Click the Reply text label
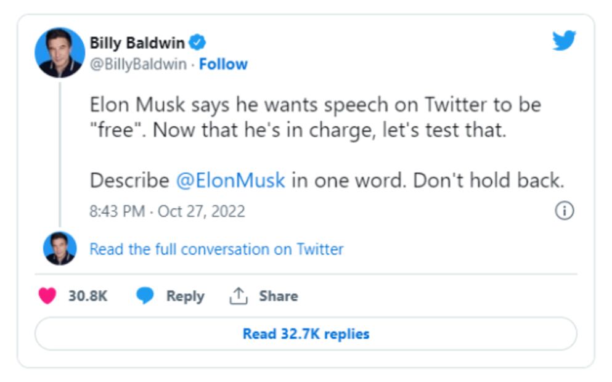Screen dimensions: 612x382 [x=185, y=296]
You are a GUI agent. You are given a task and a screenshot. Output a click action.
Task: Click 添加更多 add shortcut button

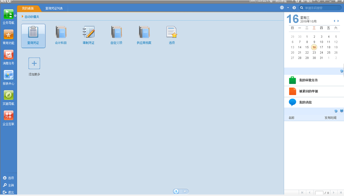coord(34,63)
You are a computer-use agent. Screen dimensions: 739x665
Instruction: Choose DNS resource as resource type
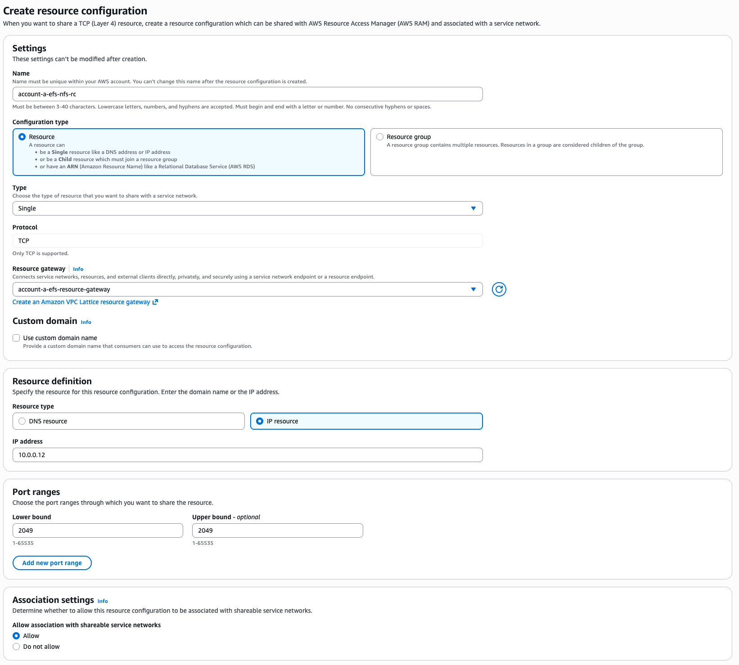coord(22,421)
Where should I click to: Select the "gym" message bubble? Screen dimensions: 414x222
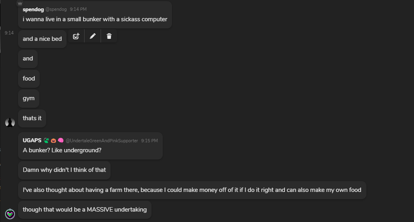[29, 98]
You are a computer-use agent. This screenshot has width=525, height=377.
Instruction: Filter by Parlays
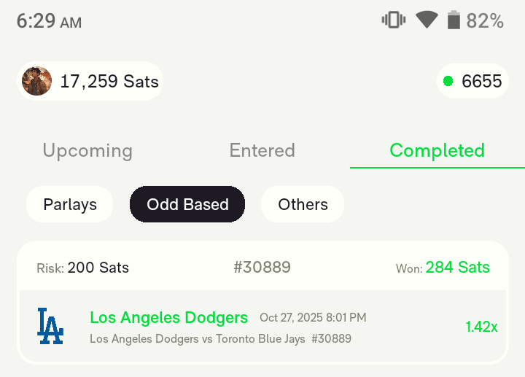pos(70,204)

☆ ☆ ☆ ☆ ☆

→ WORK ORDER
The data shown above must be printed again exactly, with no images included.

→ EXERCISE SOLUTION
Click the Reply text label
Screen dimensions: 612x382 [x=185, y=296]
You are a GUI agent. You are given a task and a screenshot. Output a click action.
Task: Click 添加更多 add shortcut button

coord(34,63)
You are a computer-use agent. Screen dimensions: 739x665
Instruction: Choose DNS resource as resource type
coord(22,421)
Where should I click to: Select the "gym" message bubble? Screen dimensions: 414x222
[29, 98]
You are a computer-use agent. This screenshot has width=525, height=377.
Instruction: Filter by Parlays
pos(70,204)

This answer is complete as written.